Venerdì 19 Aprile 2024

La busta paga dei precari dev’essere più pesante

Raffaele

Marmo

In una stagione di incertezza e di scarsa visibilità anche sul futuro più prossimo, stagione che dura almeno dall’inizio della pandemia, il ricorso massiccio ai contratti a termine da parte delle imprese – in aprile, secondo l’Istat, sono stati più di 3 milioni, mai così tanti dal 1977 – ha certamente una sua spiegazione: e non è un caso che perfino i grillini abbiano dovuto accettare, per la forza dei fatti, la sospensione del cosiddetto Decreto Dignità che aveva come obiettivo quello di ridurli, se non di bloccarli.

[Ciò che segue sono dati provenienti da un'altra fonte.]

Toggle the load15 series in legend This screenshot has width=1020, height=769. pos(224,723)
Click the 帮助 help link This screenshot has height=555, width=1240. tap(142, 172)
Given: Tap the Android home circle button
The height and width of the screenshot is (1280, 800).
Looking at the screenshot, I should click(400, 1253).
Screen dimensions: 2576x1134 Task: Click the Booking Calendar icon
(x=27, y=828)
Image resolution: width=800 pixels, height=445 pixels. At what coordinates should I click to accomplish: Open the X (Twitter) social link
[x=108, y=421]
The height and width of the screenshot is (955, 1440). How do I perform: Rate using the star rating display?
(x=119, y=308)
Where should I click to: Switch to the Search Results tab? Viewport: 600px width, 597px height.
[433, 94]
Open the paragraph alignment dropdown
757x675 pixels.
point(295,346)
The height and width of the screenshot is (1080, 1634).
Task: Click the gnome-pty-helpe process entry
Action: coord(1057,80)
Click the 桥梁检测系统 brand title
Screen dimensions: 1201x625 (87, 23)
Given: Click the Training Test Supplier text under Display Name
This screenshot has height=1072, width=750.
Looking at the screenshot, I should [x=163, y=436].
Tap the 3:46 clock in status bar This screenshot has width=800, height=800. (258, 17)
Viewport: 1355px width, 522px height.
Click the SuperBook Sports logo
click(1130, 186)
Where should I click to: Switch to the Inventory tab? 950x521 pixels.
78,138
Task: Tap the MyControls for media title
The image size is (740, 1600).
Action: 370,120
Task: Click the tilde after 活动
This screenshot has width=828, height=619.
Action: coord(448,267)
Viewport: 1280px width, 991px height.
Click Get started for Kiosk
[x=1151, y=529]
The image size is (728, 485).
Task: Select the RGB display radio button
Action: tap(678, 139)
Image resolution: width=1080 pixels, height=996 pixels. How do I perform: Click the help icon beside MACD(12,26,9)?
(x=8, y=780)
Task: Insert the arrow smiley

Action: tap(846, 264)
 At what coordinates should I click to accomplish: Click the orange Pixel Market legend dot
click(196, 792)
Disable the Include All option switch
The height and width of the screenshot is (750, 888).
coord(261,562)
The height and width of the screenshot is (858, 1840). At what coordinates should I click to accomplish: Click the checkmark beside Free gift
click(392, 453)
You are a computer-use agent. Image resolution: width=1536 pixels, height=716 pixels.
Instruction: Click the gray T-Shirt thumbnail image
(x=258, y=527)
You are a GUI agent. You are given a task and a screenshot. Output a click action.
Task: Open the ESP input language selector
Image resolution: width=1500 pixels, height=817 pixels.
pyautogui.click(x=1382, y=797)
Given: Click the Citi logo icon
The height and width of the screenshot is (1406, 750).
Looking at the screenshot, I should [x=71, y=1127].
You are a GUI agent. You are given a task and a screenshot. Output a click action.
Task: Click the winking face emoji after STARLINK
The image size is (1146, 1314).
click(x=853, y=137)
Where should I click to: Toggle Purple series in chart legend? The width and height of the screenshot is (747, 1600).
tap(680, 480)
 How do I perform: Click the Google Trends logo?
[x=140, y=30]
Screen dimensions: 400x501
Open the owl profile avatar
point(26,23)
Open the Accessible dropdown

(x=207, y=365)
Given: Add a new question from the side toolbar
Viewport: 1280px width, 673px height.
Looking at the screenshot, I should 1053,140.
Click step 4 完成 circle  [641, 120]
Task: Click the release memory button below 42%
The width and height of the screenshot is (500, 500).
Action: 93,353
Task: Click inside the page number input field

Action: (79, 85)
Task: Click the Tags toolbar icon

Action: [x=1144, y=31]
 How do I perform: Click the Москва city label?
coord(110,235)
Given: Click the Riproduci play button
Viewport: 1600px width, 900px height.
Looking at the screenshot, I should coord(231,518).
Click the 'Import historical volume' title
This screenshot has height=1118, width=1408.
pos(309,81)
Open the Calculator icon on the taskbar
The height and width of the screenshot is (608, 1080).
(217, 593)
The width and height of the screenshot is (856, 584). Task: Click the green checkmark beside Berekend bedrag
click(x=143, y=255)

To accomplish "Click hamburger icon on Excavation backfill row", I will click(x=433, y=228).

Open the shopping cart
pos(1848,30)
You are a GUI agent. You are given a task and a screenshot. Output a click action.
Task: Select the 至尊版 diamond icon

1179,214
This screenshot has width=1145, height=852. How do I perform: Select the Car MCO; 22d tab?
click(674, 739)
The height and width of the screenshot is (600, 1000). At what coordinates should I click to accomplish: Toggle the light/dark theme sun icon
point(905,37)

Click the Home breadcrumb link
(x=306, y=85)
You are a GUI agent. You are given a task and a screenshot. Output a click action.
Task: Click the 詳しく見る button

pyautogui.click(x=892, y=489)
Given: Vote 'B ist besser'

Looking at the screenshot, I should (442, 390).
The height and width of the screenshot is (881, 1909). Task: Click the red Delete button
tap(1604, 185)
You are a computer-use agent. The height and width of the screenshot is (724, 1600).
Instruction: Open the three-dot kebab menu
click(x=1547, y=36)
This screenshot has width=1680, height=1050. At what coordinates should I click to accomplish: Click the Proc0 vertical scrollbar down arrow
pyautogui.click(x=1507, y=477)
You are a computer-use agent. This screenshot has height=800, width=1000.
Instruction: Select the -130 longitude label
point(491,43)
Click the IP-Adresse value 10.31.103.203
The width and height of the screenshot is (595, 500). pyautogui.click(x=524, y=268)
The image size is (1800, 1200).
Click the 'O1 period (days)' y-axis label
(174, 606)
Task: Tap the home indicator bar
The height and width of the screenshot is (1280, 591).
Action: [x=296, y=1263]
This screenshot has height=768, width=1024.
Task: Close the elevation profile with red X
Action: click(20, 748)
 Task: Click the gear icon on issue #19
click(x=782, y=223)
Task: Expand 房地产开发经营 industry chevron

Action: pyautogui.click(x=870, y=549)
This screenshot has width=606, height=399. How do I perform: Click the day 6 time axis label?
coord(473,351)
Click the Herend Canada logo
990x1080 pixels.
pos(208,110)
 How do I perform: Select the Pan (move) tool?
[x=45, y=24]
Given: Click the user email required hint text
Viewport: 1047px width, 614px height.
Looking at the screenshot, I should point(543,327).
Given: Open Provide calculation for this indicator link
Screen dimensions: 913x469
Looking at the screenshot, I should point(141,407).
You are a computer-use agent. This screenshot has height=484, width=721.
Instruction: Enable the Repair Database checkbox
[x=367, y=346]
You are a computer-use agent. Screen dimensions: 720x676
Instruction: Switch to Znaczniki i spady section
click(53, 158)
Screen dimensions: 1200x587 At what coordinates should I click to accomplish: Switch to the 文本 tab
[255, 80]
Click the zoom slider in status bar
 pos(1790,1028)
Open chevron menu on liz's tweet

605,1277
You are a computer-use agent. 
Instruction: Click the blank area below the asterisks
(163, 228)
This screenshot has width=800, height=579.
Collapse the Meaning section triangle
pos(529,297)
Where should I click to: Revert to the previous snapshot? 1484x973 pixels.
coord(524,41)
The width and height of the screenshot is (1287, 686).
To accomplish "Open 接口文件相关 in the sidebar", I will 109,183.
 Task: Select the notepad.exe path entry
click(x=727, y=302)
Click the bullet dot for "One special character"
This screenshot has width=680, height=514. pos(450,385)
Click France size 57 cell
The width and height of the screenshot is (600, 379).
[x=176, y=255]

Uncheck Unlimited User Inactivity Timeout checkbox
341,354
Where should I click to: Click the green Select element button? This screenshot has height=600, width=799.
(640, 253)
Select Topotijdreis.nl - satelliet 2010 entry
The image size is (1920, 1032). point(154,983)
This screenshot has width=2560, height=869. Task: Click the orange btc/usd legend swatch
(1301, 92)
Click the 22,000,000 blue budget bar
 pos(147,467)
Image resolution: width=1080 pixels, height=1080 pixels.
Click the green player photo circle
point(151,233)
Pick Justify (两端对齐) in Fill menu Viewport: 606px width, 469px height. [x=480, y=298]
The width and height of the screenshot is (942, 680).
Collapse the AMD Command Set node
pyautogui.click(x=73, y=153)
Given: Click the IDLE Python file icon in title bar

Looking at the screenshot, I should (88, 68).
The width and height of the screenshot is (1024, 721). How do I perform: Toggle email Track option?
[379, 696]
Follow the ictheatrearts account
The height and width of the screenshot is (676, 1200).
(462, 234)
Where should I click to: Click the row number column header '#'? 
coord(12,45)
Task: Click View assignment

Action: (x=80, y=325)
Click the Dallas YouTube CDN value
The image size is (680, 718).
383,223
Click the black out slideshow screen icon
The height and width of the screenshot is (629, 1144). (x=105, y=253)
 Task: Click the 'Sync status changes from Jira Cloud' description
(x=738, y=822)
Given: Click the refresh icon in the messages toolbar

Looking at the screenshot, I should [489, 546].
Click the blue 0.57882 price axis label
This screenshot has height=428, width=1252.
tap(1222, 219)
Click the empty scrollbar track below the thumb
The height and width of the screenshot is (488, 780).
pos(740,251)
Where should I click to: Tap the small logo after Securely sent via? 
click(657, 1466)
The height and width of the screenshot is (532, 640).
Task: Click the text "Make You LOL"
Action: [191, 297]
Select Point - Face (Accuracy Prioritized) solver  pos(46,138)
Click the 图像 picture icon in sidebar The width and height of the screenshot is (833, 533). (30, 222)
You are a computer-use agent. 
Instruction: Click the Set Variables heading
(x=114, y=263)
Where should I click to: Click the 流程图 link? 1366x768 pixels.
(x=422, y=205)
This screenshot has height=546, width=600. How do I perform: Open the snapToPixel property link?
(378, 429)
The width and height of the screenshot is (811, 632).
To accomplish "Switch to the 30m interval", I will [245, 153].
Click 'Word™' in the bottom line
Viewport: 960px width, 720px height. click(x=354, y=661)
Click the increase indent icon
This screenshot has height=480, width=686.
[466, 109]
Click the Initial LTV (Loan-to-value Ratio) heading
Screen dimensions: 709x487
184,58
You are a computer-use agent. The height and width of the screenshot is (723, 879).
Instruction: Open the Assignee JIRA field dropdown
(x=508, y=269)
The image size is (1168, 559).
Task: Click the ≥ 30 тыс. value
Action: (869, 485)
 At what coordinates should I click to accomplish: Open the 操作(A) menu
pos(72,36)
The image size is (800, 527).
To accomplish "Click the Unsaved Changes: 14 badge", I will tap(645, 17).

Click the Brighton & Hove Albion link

Il nodo vero, però, come anche nel caso dell’inflazione rispetto ai salari, è che il boom del lavoro a tempo determinato dovrebbe spingere a interrogarsi strutturalmente su come eliminare le forme precarizzanti (e, spesso, illecite) di attività lavorativa e su come garantire, invece, le tutele di una flessibilità sostenibile economicamente e socialmente.

È del tutto evidente che va contrastata, con regole e controlli più stringenti, la precarietà di chi lavora in nero, delle finte partite Iva, degli appalti e sub-appalti fittizi di lavoro, dei part-time involontari. Ma, dall’altra parte, vanno resi più costosi i contratti a termine veri, non a vantaggio dello Stato, come accade oggi con i contributi aggiuntivi da versare all’Inps, ma con un surplus di retribuzione, adeguatamente detassato, a beneficio del lavoratore e con una contribuzione integrativa da destinare alla formazione e all’aggiornamento delle competenze del lavoratore stesso. Cosicché, da un lato, l’impresa sarà spinta a utilizzare la formula in maniera più organica e funzionale allo scopo e, dall’altro, il lavoratore potrà contare su uno stipendio più elevato e sarà sempre più "occupabile", potendo fare affidamento su una crescente formazione da spendere nel mercato del lavoro per nuove opportunità, magari a tempo indeterminato, sempre che a quel punto gli convenga.

Altre soluzioni dirigistiche (con vincoli e paletti calati ideologicamente per decreto) si sono dimostrate controproducenti e, anzi, hanno favorito il ricorso surrettizio alle forme più precarizzanti e meno tutelate. Né vale invocare numeri e modelli stranieri come quello spagnolo o inglese o tedesco: licenziare un occupato assunto a tempo indeterminato è, in Spagna e Gran Bretagna, cento volte più facile e altrettante meno costoso per l’impresa che in Italia, anche dopo la sterilizzazione dell’articolo 18.

Il che non dovrebbe essere un risultato a cui tendere.